Nella confidenza ascoltata dall’apostolo Paolo è riconoscibile la dedizione e la generosità di d. Gabriele: «Se infatti siamo stati fuori di senno, era per Dio; se siamo assennati, è per voi». Questo desiderio estremo e radicale di essere con Cristo e, nello stesso tempo, questa disponibilità a donare affabilità e sicurezza alle persone con i segni più concreti e più inaspettati, sono segno di un cuore grande. Ieri mi è stato ricordato dalla gente di Colle, di Selva, di Pescul la colomba pasquale donata alle famiglie e la rosa fatta avere alle donne.

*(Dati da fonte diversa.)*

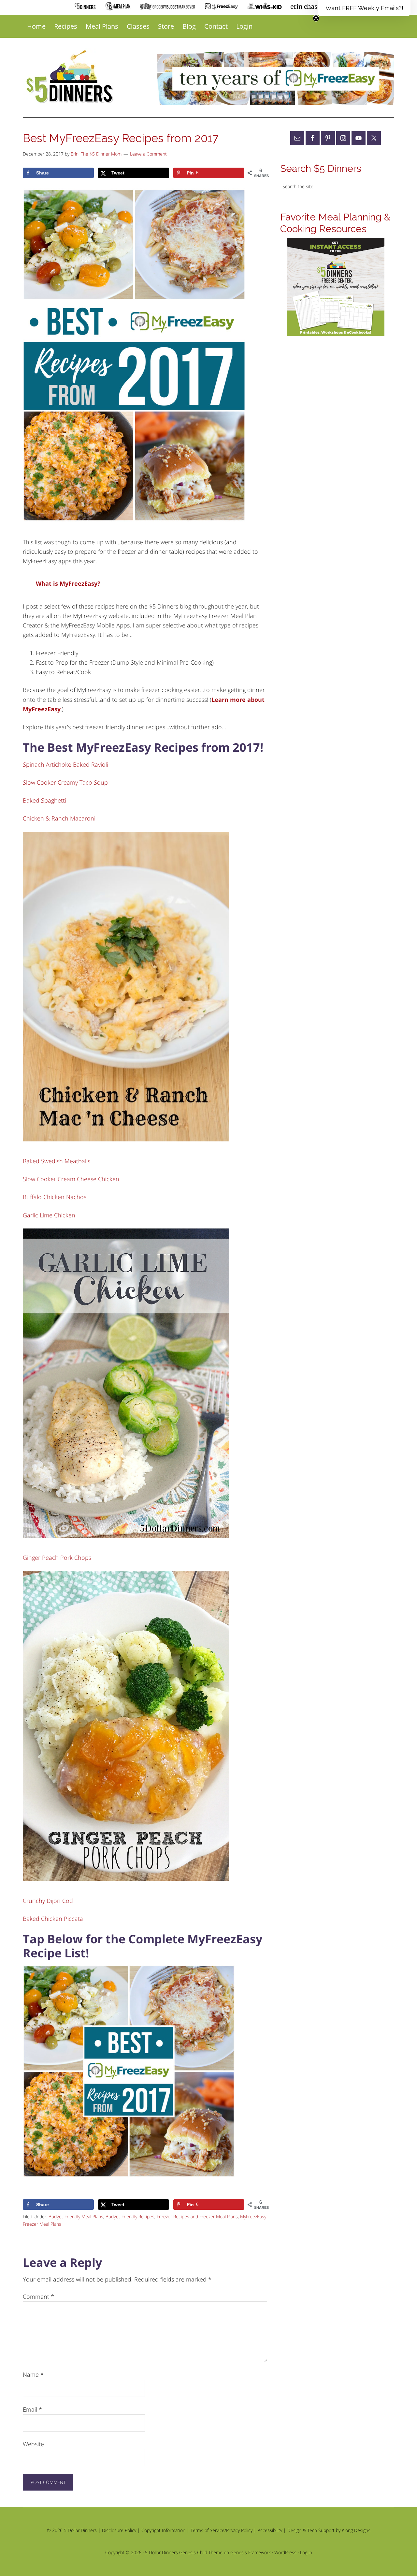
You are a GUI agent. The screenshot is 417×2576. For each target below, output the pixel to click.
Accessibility (270, 2530)
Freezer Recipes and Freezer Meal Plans (197, 2216)
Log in (306, 2552)
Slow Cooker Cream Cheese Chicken (71, 1179)
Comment (38, 2296)
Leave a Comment (148, 154)
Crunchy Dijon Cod (48, 1901)
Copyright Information (163, 2530)
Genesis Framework (250, 2552)
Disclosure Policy (119, 2530)
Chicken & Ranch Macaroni (59, 818)
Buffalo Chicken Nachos (54, 1197)
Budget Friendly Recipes (130, 2216)
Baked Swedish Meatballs (56, 1161)
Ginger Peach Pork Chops (57, 1557)
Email (32, 2409)
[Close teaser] (316, 18)
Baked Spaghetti (44, 800)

Tutti siamo stati colpiti e ammirati della sua esperienza di Cristo, sempre tenuta viva nel suo ministero. Ci sembrano sue le parole di Maria di Magdala rivolte al presunto custode del giardino dov’era il sepolcro: «Signore, se l’hai portato via tu, dimmi dove l’hai posto e io andrò a prenderlo». È la fremente ricerca di tutti questi anni, ricerca di un ritorno a casa. Ecco che cosa scriveva due anni e mezzo fa, quando questo ritornare diventava vivo e incontenibile: «La Terra Santa mi resterà sempre una struggente nostalgia e forse è giusto che così sia, perché non perda dentro di me quel rispetto fatto di desiderio, di amore gratuito e libero» (al Custode della Terra Santa, 6-12-2017).

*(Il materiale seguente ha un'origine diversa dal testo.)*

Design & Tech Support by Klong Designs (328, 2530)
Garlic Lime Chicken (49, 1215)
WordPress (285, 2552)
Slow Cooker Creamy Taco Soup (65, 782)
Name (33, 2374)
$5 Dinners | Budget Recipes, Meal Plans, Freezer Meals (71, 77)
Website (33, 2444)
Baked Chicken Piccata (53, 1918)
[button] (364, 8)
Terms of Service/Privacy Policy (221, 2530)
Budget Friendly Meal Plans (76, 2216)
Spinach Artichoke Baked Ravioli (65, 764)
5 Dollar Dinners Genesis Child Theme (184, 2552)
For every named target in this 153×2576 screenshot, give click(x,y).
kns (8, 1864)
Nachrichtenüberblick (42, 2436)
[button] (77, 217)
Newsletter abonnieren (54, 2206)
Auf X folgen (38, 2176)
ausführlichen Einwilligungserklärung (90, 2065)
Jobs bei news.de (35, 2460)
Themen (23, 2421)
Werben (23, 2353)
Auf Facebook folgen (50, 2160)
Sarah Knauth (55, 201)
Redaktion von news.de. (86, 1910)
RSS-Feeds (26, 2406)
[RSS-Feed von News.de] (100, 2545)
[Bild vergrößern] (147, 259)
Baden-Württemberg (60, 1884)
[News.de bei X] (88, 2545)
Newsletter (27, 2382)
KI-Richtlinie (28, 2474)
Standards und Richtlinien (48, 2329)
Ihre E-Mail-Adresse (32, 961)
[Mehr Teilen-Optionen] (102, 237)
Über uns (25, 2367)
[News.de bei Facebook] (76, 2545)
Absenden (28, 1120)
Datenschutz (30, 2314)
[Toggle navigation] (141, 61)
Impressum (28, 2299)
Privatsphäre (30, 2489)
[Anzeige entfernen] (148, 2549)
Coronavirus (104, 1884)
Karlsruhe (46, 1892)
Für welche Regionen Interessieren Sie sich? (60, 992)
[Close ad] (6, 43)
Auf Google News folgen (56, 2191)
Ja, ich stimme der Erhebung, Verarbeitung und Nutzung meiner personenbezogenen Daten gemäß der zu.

Venerdì scorso avevo chiesto a d. Gabriele di incontrarlo, anche per un consiglio che lui sempre sapeva dare. Solitamente lo faceva prima destrutturando le certezze su cui non confidare e, poi, riservando una sapienza del cuore che riempiva l’animo. Alla fine del nostro incontro preparò il caffè, lo versò. Notai che aveva riempito la mia tazzina mentre la sua era a metà. Ebbi la sensazione che lui, alla fine, ti riempiva dentro, mentre per sé riservava la misura più piccola. Grazie, don Gabriele!

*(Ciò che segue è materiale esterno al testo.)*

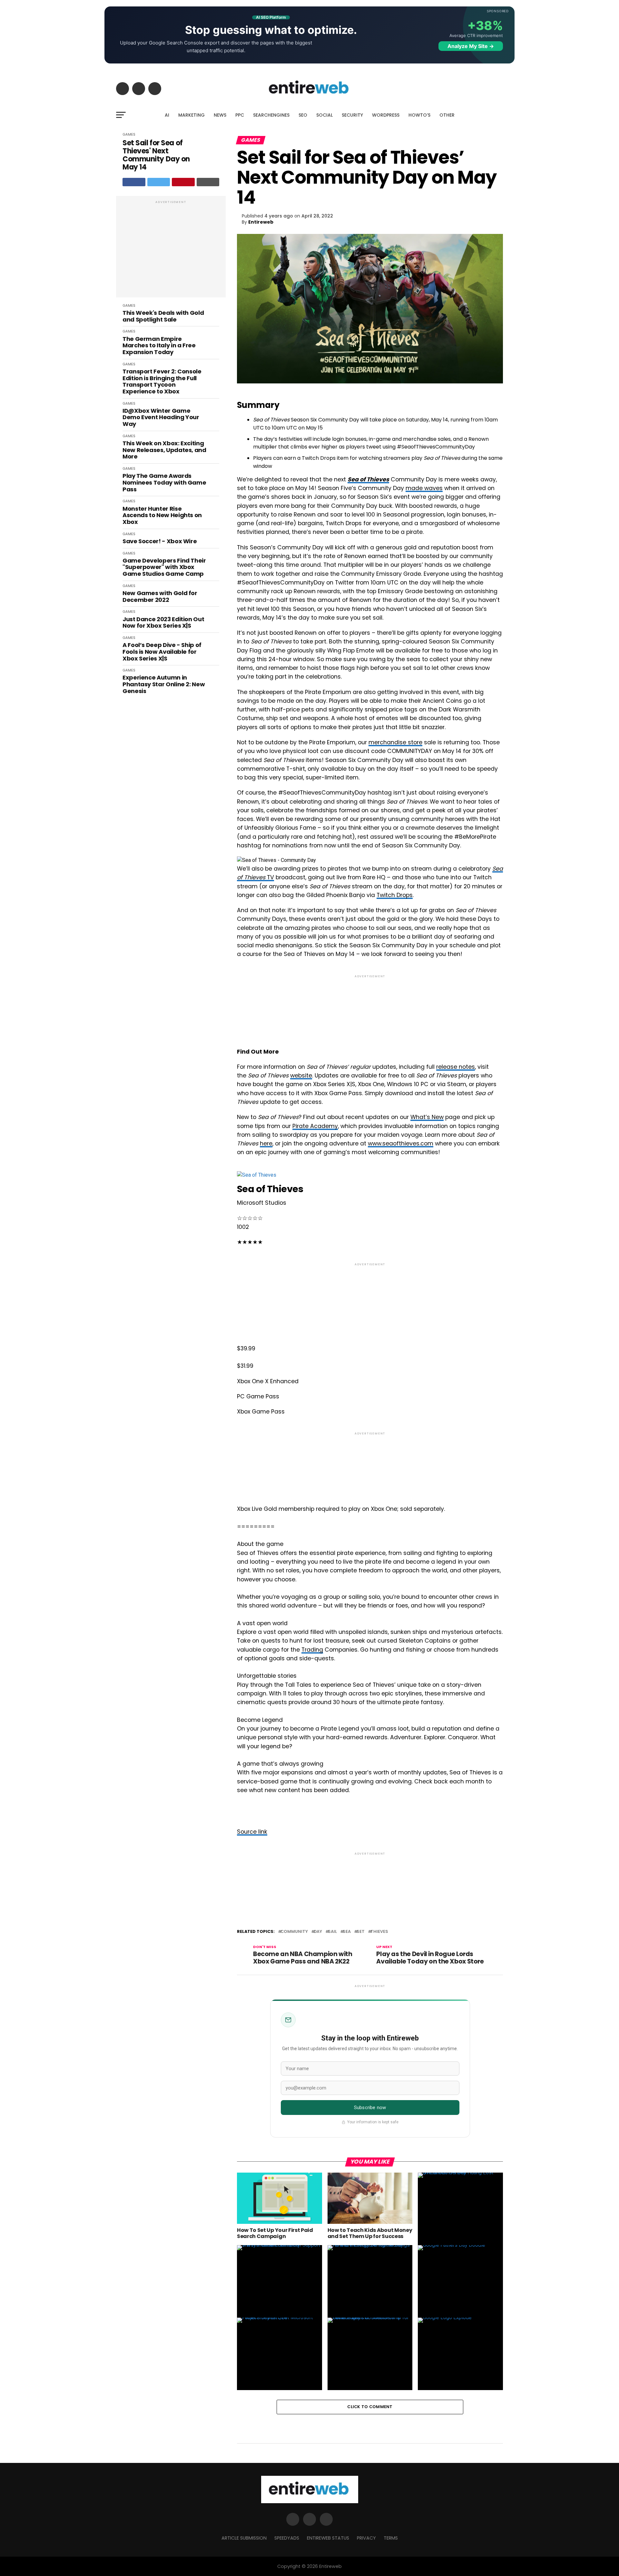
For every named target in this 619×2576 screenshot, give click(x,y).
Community (294, 1932)
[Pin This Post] (183, 182)
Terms (391, 2538)
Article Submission (244, 2538)
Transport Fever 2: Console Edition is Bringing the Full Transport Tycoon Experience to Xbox (162, 381)
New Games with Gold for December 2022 (160, 596)
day (318, 1932)
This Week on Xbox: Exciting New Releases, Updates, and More (164, 450)
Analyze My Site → (470, 46)
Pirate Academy (315, 1126)
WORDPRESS (385, 115)
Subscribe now (370, 2107)
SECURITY (352, 115)
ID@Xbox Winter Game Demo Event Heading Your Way (161, 418)
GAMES (129, 134)
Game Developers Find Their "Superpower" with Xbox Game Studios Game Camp (164, 567)
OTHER (447, 115)
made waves (424, 488)
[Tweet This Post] (158, 182)
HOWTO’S (419, 115)
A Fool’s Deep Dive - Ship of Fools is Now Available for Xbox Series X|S (162, 652)
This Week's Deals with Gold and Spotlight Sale (163, 316)
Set (361, 1932)
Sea (347, 1932)
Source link (252, 1832)
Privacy (366, 2538)
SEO (303, 115)
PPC (239, 115)
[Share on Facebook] (134, 182)
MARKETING (191, 115)
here (266, 1143)
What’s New (427, 1117)
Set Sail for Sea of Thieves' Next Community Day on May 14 (156, 155)
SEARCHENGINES (271, 115)
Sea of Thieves (368, 479)
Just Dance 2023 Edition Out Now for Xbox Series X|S (163, 622)
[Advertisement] (171, 250)
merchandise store (395, 742)
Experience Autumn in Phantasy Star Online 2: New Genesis (164, 684)
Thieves (379, 1932)
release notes (455, 1067)
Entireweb (260, 222)
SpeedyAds (286, 2538)
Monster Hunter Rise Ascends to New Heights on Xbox (162, 516)
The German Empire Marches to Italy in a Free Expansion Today (159, 346)
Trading (312, 1650)
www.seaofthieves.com (400, 1143)
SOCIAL (324, 115)
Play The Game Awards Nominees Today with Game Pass (164, 483)
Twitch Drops (395, 895)
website (301, 1075)
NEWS (220, 115)
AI (167, 115)
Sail (332, 1932)
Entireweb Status (328, 2538)
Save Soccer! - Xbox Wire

Ora lascio la parola a lui. L’ha scritta, come testamento spirituale, il 10 agosto 2018:

«Ringrazio Dio del papà, della mamma e dei fratelli che mi ha dato. Lo ringrazio dei parrocchiani di Longarone, di Limana, di Arabba, di San Giovanni, di Ornella, di Cencenighe, di San Tomaso, di Anzù, di Sanzan e di quelli che mi sta per donare di Colle Santa Lucia e di Selva di Cadore. Ringrazio il Signore di avermi donato Gerusalemme, che è stata ed è la mia vita. Lo ringrazio dell’amicizia che mi ha concesso di ricevere e di donare. Il pensiero della morte, realtà meravigliosa dentro l’amicizia tra il Signore e me, mi ha sempre dato, e continua a darmi gioia, morte che ho sempre atteso intensamente dall’età di quattordici anni e che affido sorridendo alle mani della Vergine, mia madre del cielo, perché mi generi a quella vita che ho costantemente desiderato. Quanti mi vogliono bene non possono piangere la mia morte, ma devono condividere con me quelle gioie che il Signore mi permette di vivere in questo momento. Stiano certi che non dimentico in cielo quanti non ho dimenticato in terra. Ringrazio e porto con me quanti mi vogliono bene, un bene che ho sempre pensato di non meritare. Ringrazio il Signore di avermi donato la Chiesa, di avermi donato di servirla, di avermi insegnato ad amarla e a soffrire per Essa. Grazie, Signore, di tutto, della vita e della morte, delle gioie e del dolore, dell’amore e della solidarietà, della fede e della luce e delle tenebre della notte, delle preghiere, del perdono che mi hai donato e del bene che ti sei degnato di operare in me e attraverso di me. Grazie dell’umanità che mi hai fatto incontrare, soprattutto di tutti coloro che mi hanno aiutato a compiere il bene e ad avvicinarmi a te. Il mio spirito esulta! Beato chi abita la tua casa!».